Diever op de bres voor totaal vervallen kerk
Drents dorp brengt vijftig gulden per gezin op …!
(Van een onzer verslaggevers)
Het Nederlands hervormde kerkje van Diever -de oudste gotische kerk in het Drentse landschap- staat op instorten. Toen in Augustus vorig jaar de nieuwe directeur van het Provinciaal Museum te Assen, de heer G.C. Helbers, eens in Diever kwam kijken, zei hij: ‘Direct restaureren of anders een bord laten schilderen: ‘Oude ruïne te bezichtigen.’, want dan is het te laat.’
Daar schrokken ze in Diever geweldig van. Niet dat ze niet wisten, hoe doodziek hun veertiende-eeuwse kerk was. Toen dominee met Kerstmis preekte, lekte het zo hard op de geelhouten banken, dat hij soms nauwelijks te verstaan was: ‘tik-tik… tik-tik-pèts.’

Samen een zwembad graven, toneel spelen en veel geld inzamelen …

Ingezetenen van Diever hadden hun vaste plaatsje -in de tweede of derde bank, vlak voor de preekstoel- verlaten en zaten plotseling ergens anders: ‘Want het giet daar !’
Het water droop langs de lampen en Kerstkransen. En nu en dan was er een oorverdovend lawaai geweest: er kwam weer ergens een stuk naar beneden… Zeker in de noordbeuk: daar fladderden de duiven in en uit, door de gaten in het dak. Dominee had rustig doorgepreekt. ‘Ik heb ten minste nog een eigen dakje boven mijn hoofd.’, had hij later gezegd.

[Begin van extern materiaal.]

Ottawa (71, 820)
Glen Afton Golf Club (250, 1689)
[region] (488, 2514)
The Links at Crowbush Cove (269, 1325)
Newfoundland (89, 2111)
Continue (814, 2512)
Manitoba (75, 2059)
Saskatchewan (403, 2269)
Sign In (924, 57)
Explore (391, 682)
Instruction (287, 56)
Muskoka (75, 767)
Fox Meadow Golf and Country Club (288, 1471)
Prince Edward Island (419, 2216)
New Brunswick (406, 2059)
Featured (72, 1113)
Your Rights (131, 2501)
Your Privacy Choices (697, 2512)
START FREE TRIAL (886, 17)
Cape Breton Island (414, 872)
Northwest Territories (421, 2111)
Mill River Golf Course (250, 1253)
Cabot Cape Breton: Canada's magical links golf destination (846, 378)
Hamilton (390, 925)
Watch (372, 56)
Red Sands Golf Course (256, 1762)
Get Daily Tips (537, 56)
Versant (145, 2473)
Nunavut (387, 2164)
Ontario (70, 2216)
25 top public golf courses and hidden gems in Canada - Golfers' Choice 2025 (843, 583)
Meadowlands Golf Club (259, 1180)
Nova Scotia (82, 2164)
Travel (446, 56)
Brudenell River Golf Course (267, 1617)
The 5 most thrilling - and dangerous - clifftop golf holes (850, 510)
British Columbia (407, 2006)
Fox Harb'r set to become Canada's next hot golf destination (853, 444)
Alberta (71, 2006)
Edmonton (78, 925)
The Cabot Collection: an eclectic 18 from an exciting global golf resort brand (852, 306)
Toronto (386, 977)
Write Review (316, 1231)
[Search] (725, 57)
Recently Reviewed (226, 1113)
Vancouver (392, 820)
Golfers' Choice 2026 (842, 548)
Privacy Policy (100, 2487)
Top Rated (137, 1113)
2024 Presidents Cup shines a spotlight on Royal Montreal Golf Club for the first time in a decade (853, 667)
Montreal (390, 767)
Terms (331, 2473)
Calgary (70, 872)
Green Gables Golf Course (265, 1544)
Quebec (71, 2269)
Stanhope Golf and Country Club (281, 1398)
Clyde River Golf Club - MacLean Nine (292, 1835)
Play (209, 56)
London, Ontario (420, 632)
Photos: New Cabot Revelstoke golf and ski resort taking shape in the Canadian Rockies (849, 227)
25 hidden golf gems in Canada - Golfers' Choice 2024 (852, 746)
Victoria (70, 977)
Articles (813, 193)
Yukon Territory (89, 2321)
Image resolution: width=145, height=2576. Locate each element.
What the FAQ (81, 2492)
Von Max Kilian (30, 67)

Met elkaar doe je heel wat !
We zijn een bezoek gaan brengen aan het nog steeds prachtige kerkje van Diever. We hebben een bouwval gezien, een stuk vergane glorie van binnen en buiten even mistroostig.
Strompelend over omlaaggekomen dakpannen en stenen -‘Loopt u er niet te dicht omheen !’- hebben wij buiten de ronde gedaan.
De toren vertoont een grote wond: een tijd geleden verscheen er plotseling een bult op, als een enorme steenpuist. Niet lang daarna brak hij open en kwam de buitenmuur omlaag. De steunberen van de beide zijgewelven van de kerk zijn aangevreten en afgebrokkeld: volkomen onbetrouwbaar. Muurankers hangen nutteloos uit de muren naar voren. Wind en regen dringen binnen in ontelbare scheuren en gaten. En een lelijk ‘corset’ van ijzeren balken tracht de torenromp nog bij elkaar te houden.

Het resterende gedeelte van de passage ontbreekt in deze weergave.